Ali Aftab of Beyghairat Brigade gives a talk at Harvard

Apart from performing live, Beyghairat Brigade front man spoke at Harvard and Northwestern University


Our Correspondent May 19, 2016
Known for the overlying themes of social awareness in his songs, Saeed’s US tour came as a surprise to many. PHOTO: FILE

KARACHI: In a day and age where Pakistani musicians are struggling to find opportunities to perform in their homeland, some artistes enjoy the luxury of performing full-fledged international tours. Fresh of the boat after a North American tour, Beygairat Brigade front man Ali Aftab Saeed spoke about his experience to The Express Tribune.

Synonymous with political satire and known for the overlying themes of social awareness in his songs, Saeed’s US tour came as a surprise to many. “Contrary to popular belief, my songs are not only about social awareness. I have also sung romantic songs in the past,” Saeed told The Express Tribune. Touring independently of his band, Beygairat Brigade, Saeed said that the tour was a result of his association with Northwestern University where he is an artist in residency.
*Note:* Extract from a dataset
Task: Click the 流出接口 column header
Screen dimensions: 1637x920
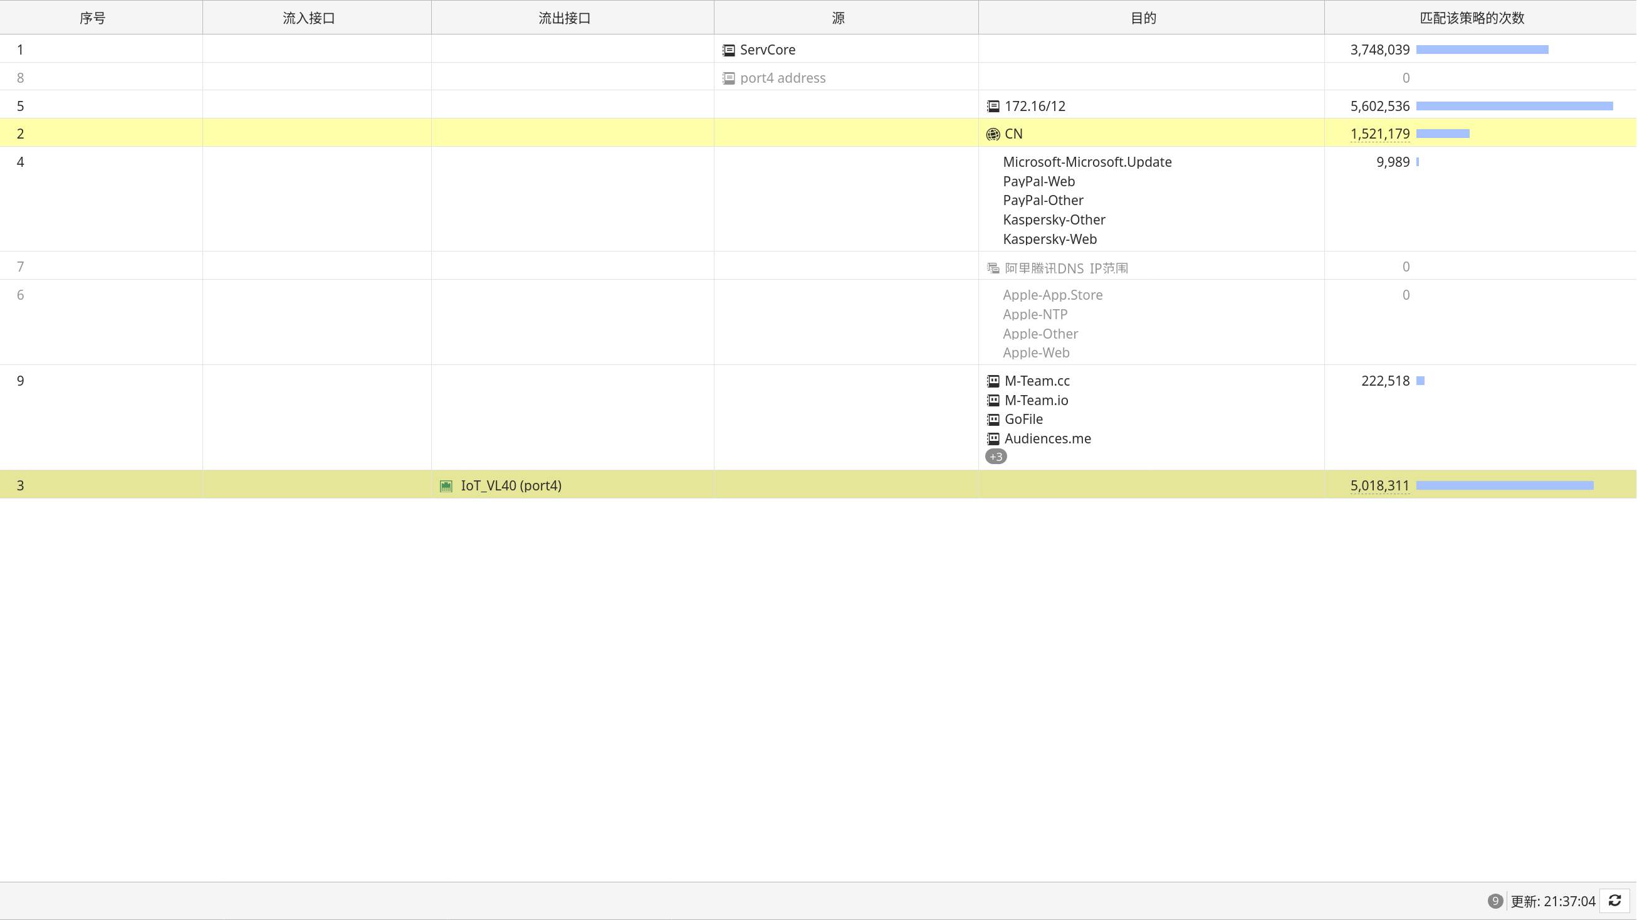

“I was invited by the Northwestern University to deliver a few talks at their Department of Asian Languages and Culture,” added the Paisay Ki Game-singer. During his trip, the singer also had the honour of inaugurating the university’s recording facility and became the first artiste to record in their newly-formed studio.



After working in their studio, Saeed realised how far Pakistanis are lagging behind in terms of technical expertise. “Most of the musicians and producers here still rely heavily on software. Whereas they use dedicated hardware for each step of production,” he added.

Although Saeed’s body of work does not comprise many mainstream tracks, he felt that there was still a large audience for his songs in North America. “There are a lot of Pakistanis and Indians living in the US so I think the audience aspect is not an issue,” he explained. To a question about whether he feels his songs would translate well with foreign audiences he replied, “Everyone in the department over there was fully aware about our culture and the kinds of problems people tend to face on our side of the world.”

Northwestern University was not the only one that Saeed visited during his stint in the US. He was also invited to deliver a talk at Harvard, where he spoke about ‘Satire and music in Pakistan’.

With his North American tour now a thing of the past, the singer is wasting no time in moving onto his next project: Pakistan’s first folk dance and music festival. “We are already in talks with a few European groups to come and perform here and are waiting to get clearance from the government.”

Saeed had released an album, Gao Suno Badlo, last year that focused on creating awareness about inter-religious harmony, women rights and protection of minorities. He recently also launched Pakistan’s first ‘halal’ betting website, Punter Babu, during the inaugural edition of the Pakistan Super League.

Published in The Express Tribune, May 20th, 2016.